***** Document *****
01_21_0“Modesty is not the goal. Liberation is the goal,” says Syrian American artist Mona Haydar of why she wears the hijab. “It’s liberation from the beauty-industrial complex, liberation from the male gaze, liberation from our egos.” Haydar is a Muslim rapper, poet, and activist whose music video “Hijabi (Wrap My Hijab)” is part of Contemporary Muslim Fashions, an exhibition opening at the de Young Museum on September 22. The show follows on the very high heels of the museum’s blockbuster fashion exhibitions celebrating designers such as Vivienne Westwood, Yves Saint Laurent, and Jean Paul Gaultier. But it departs from those showcases by spotlighting traditions that don’t always adhere to Western standards of beauty and that come wrapped in cultural and religious complexities.

It is a distinctly political show, in other words, albeit one in which aesthetic issues take ­precedence—or at least provide some stunning cover for weightier conversations. “Fashion is a very soft way to make your political point,” says Jill D’Allessandro, the de Young’s curator of costume and textile arts, who developed the show with assistant curator Laura Camerlengo. “The idea of making something beautiful and accessible to all faiths, ages, creeds, and religions is really an important stance right now.”
***** Data *****
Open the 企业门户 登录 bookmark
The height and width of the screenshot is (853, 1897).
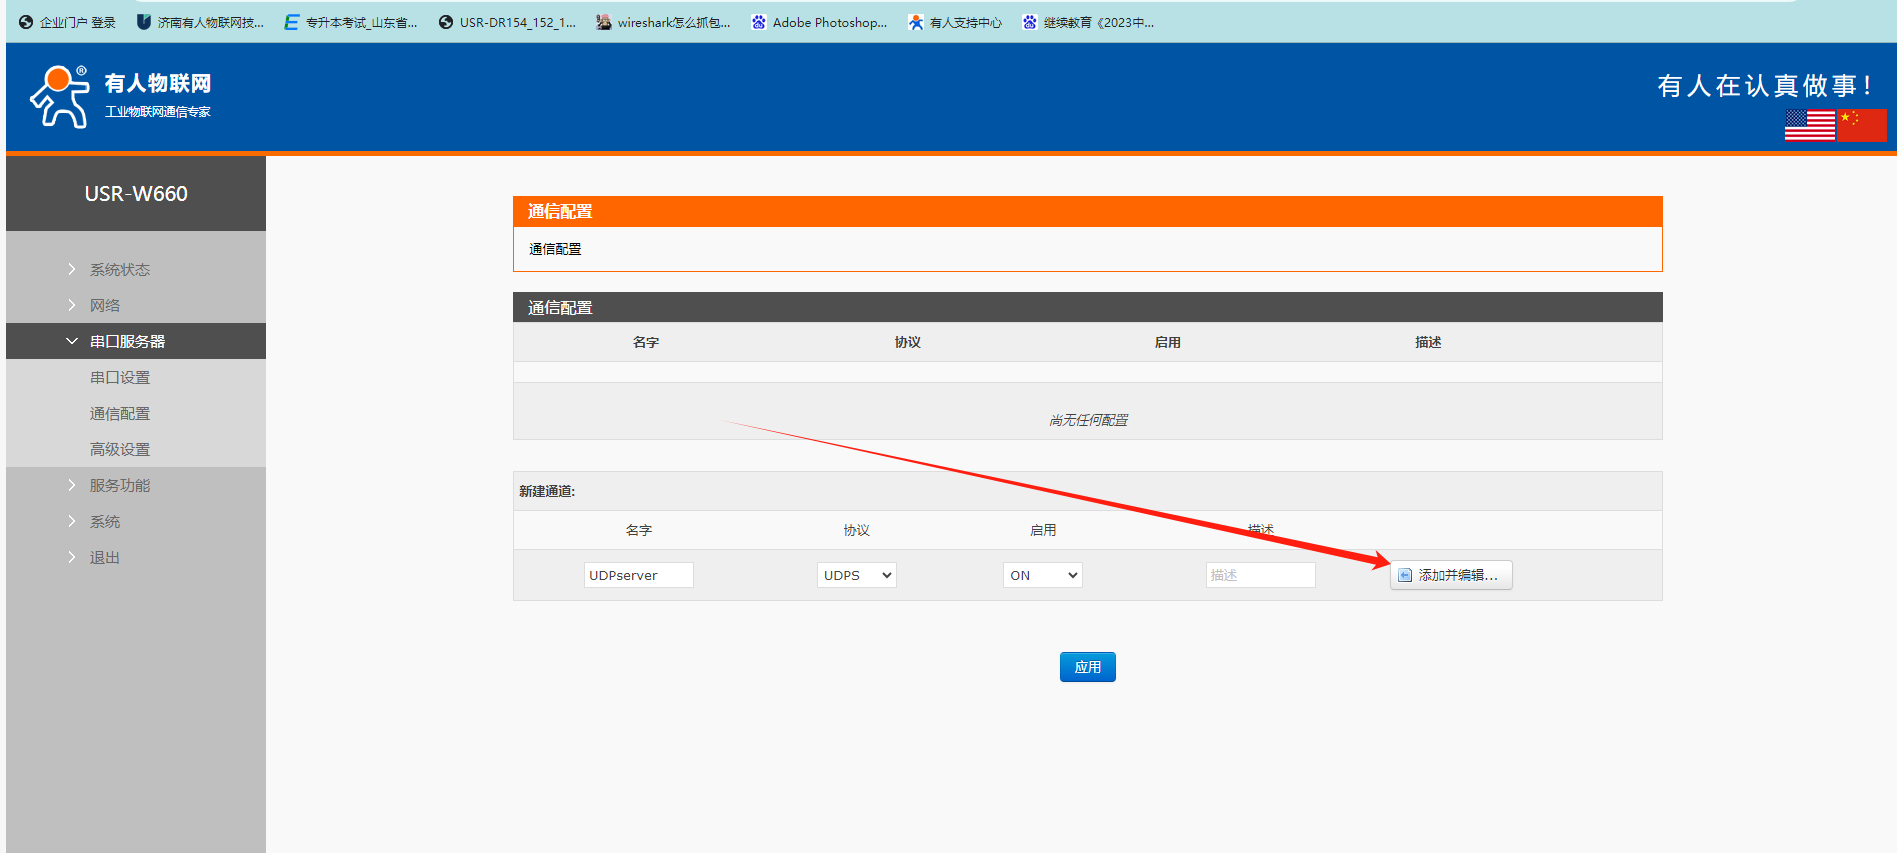pyautogui.click(x=67, y=22)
*****
Requests
1. Decide whether each statement agrees with the Muslim fashion passage. For each, answer yes or no and quote the words of the passage that settle it.
(a) The exhibition opens at the de Young Museum on September 22.
(b) Jill D'Allessandro developed the show by herself.
(c) Haydar says modesty is the goal of wearing the hijab.
2. Pick up the Muslim fashion passage after its last sentence and carry it further.
The listing plays no part in the work here.

Answers to each task
1.
(a) Yes: "an exhibition opening at the de Young Museum on September 22"
(b) No: "who developed the show with assistant curator Laura Camerlengo"
(c) No: "Modesty is not the goal. Liberation is the goal,"

2.
It’s also a profitable stance. Practitioners of Islam make up 24 percent of the world’s population, and they spend $254 billion per year on clothing (a figure expected to rise to $373 billion by 2022). If you’ve never heard of the “Muslim modest” fashion market, maybe don’t mention that if you’re applying for a job at a global apparel brand. Over the past few years, American Eagle, Carolina Herrera, DKNY, Dolce & Gabbana, H&M, Mango, Tommy Hilfiger, and Uniqlo all offered collections that observed modest Muslim dress codes. In its Fall/Winter 2018 presentations, Max Mara sent Somali American Muslim model Halima Aden down the runway in a hijab and a floor-skimming maxi skirt. And Nike released its Pro Hijab in December 2017, with a headline-grabbing campaign that featured Muslim athletes such as Olympic fencer Ibtihaj Muhammad, Emirati figure skater Zahra Lari, and German boxer Zeina Nassar.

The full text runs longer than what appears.